図1:網膜の発生網膜の各細胞は、共通の網膜前駆細胞 (RPC) から一定の順序で分化する(左図)。最終的に細胞体は 3 層構造となり神経回路を形成する(右図)

<関連情報>

• https://www.kyushu-u.ac.jp/ja/researches/view/1397
• https://www.kyushu-u.ac.jp/f/64499/26_0130_01.pdf
• https://www.cell.com/stem-cell-reports/fulltext/S2213-6711(25)00393-5

ヒストンメチルトランスフェラーゼSetd8は、発生中の網膜前駆細胞のアイデンティティを保護するためにクロマチンアクセシビリティを維持する Histone methyltransferase Setd8 preserves chromatin accessibility to safeguard retinal progenitor cell identity during development

Haruka Sekiryu ∙ Sakurako Shimokawa ∙ Kanae Matsuda-Ito ∙ … ∙ Koh-Hei Sonoda ∙ Kinichi Nakashima ∙ Taito Matsuda
Stem Cell Reports  Published:January 29, 2026
DOI:https://doi.org/10.1016/j.stemcr.2025.102789

Highlights

•Integrated analysis reveals presistent chromatin accessibility and gene expression in RPCs

•Setd8 is expressed in embryonic retinal progenitor cells

•Setd8 deletion reduces RPC proliferation and causes sever ocular abnormalities

•Setd8 safeguards RPC identity by maintaining RPC-specific chromatin accessibility

Summary

Dynamic epigenetic changes guide retinal progenitor cells (RPCs) toward diverse neuronal subtypes and Müller glia during retinal development.

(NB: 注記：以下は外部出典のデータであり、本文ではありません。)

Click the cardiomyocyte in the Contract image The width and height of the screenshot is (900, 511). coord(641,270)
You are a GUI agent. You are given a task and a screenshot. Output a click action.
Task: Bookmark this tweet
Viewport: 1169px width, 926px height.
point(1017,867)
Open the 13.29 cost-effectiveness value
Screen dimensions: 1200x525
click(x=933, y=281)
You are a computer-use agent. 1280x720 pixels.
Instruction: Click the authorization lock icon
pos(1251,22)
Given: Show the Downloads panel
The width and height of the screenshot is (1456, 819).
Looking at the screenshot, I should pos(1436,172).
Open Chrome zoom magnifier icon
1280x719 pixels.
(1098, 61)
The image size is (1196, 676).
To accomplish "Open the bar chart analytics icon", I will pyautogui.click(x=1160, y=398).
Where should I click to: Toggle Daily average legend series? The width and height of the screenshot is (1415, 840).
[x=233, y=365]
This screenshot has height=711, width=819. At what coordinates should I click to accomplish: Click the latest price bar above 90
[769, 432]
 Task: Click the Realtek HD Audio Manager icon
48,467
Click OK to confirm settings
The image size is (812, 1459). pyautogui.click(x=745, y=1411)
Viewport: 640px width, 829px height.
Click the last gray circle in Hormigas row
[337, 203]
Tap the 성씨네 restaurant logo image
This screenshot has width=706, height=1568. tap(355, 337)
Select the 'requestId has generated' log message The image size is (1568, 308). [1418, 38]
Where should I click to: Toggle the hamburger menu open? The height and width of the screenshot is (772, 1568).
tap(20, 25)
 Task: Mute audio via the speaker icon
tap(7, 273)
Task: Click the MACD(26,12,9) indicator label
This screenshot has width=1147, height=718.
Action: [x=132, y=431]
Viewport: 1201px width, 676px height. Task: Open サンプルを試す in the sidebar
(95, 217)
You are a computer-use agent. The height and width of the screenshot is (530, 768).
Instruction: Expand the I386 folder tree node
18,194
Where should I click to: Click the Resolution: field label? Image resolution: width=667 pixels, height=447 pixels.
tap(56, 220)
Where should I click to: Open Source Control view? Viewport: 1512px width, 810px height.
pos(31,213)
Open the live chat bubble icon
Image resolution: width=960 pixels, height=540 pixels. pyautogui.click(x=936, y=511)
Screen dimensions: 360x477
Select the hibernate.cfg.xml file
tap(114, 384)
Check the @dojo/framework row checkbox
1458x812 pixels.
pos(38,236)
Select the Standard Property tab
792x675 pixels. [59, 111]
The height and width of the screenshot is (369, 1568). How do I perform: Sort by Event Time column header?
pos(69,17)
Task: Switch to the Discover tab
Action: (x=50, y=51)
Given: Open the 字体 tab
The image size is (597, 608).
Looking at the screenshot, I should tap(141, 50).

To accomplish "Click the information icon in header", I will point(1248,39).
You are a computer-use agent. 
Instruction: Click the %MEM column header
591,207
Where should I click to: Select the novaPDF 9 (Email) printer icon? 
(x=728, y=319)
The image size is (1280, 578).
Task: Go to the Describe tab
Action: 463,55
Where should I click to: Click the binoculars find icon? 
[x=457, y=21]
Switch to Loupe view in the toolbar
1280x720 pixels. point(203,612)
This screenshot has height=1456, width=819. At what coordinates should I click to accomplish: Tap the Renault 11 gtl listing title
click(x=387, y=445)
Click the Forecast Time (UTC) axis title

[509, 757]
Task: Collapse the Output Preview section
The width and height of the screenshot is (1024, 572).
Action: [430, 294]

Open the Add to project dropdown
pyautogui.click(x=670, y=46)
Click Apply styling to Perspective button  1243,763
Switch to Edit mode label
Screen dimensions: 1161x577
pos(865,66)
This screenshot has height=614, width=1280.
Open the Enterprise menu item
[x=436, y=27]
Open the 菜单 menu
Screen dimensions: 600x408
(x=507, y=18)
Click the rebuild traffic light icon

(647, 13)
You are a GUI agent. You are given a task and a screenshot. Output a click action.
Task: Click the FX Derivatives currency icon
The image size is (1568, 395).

However, the epigenetic mechanisms that maintain RPC proliferative and neurogenic potential throughout the final stages of retinal cell genesis remain poorly understood. Here, we integrate RNA sequencing and assay for transposase-accessible chromatin sequencing (ATAC-seq) to investigate how mouse RPC progenitor competence is regulated. Our analysis reveals conserved chromatin accessibility and gene expression profiles in mouse RPCs throughout retinal cell genesis. Notably, the histone methyltransferase Setd8, which catalyzes H4K20 monomethylation, remains persistently expressed in RPCs but is barely detectable in adult Müller glia. Setd8 deletion in developing RPCs reduces proliferation, triggers apoptosis, and disrupts retinal laminar organization and ocular axis length. Additionally, Setd8 deficiency impairs the chromatin accessibility that is normally preserved in RPCs, leading to a partial acquisition of a transcriptomic profile associated with terminally differentiated cells. Our study indicates that Setd8 safeguards mouse RPC identity by maintaining RPC-specific chromatin accessibility, thereby ensuring proper retinal development.